Information shown:
──────
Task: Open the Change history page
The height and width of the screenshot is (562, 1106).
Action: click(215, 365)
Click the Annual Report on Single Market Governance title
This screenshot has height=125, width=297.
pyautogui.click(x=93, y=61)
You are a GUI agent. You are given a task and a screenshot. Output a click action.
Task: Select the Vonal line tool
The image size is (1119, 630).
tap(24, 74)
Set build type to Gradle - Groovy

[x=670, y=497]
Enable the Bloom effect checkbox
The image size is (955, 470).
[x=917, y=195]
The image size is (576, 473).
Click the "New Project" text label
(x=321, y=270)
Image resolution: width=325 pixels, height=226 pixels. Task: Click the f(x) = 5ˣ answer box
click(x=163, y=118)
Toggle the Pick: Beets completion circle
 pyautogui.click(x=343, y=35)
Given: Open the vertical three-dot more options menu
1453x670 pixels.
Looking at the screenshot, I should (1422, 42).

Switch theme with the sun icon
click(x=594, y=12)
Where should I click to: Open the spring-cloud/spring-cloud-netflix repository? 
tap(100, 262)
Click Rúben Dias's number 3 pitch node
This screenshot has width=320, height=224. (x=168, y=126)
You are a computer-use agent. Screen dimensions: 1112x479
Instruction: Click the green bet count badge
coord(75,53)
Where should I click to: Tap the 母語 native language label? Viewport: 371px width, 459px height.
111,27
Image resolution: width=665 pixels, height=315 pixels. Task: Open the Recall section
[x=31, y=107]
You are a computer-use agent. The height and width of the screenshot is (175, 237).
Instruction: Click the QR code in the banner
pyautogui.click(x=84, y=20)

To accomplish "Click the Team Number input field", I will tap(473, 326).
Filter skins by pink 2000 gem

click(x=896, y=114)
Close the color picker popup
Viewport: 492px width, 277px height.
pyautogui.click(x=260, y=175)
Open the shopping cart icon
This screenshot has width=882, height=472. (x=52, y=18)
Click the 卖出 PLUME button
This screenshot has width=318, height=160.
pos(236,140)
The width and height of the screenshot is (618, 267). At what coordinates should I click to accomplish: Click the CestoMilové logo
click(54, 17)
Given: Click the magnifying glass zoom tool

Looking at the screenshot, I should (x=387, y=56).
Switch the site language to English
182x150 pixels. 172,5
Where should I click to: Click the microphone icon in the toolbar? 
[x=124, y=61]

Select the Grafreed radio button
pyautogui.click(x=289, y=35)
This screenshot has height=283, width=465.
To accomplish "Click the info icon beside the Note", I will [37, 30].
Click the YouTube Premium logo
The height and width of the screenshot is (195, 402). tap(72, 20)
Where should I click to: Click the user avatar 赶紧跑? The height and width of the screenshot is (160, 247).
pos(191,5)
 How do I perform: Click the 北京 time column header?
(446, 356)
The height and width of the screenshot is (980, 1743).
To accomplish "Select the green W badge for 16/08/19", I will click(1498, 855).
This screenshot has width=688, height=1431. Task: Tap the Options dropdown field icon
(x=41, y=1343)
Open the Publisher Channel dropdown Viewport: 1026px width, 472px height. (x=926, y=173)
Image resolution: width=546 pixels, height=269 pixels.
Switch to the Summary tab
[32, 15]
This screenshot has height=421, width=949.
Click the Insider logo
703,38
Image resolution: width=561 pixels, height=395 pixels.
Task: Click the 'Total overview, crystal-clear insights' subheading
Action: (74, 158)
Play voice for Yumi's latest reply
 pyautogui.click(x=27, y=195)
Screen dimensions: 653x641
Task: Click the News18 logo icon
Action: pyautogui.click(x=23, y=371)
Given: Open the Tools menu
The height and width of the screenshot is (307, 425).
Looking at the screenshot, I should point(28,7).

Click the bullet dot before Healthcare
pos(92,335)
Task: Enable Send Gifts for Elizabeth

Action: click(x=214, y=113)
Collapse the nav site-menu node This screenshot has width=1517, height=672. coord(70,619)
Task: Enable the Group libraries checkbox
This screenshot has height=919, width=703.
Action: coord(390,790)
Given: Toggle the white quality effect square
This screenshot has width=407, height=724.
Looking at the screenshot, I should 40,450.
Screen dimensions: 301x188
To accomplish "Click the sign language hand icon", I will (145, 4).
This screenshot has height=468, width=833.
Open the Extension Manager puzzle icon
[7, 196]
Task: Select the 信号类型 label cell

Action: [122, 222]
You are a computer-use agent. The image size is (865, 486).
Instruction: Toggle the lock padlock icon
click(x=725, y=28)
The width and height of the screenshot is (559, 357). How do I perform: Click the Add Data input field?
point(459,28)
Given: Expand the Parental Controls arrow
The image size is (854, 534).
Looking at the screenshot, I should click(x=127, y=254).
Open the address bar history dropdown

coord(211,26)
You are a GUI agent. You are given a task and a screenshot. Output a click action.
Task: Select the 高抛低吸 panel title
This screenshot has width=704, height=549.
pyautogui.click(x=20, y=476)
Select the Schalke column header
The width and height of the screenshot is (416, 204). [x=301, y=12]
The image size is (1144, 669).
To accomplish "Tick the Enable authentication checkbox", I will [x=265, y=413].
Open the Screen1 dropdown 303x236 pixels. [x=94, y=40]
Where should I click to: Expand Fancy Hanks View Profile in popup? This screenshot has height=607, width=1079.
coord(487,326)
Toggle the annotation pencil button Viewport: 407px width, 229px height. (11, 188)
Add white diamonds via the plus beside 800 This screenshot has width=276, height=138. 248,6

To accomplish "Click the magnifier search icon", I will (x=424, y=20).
──────
Problem to work on: Say how many lines in the data hold the string "menu", and say nothing else.

Written answer: 3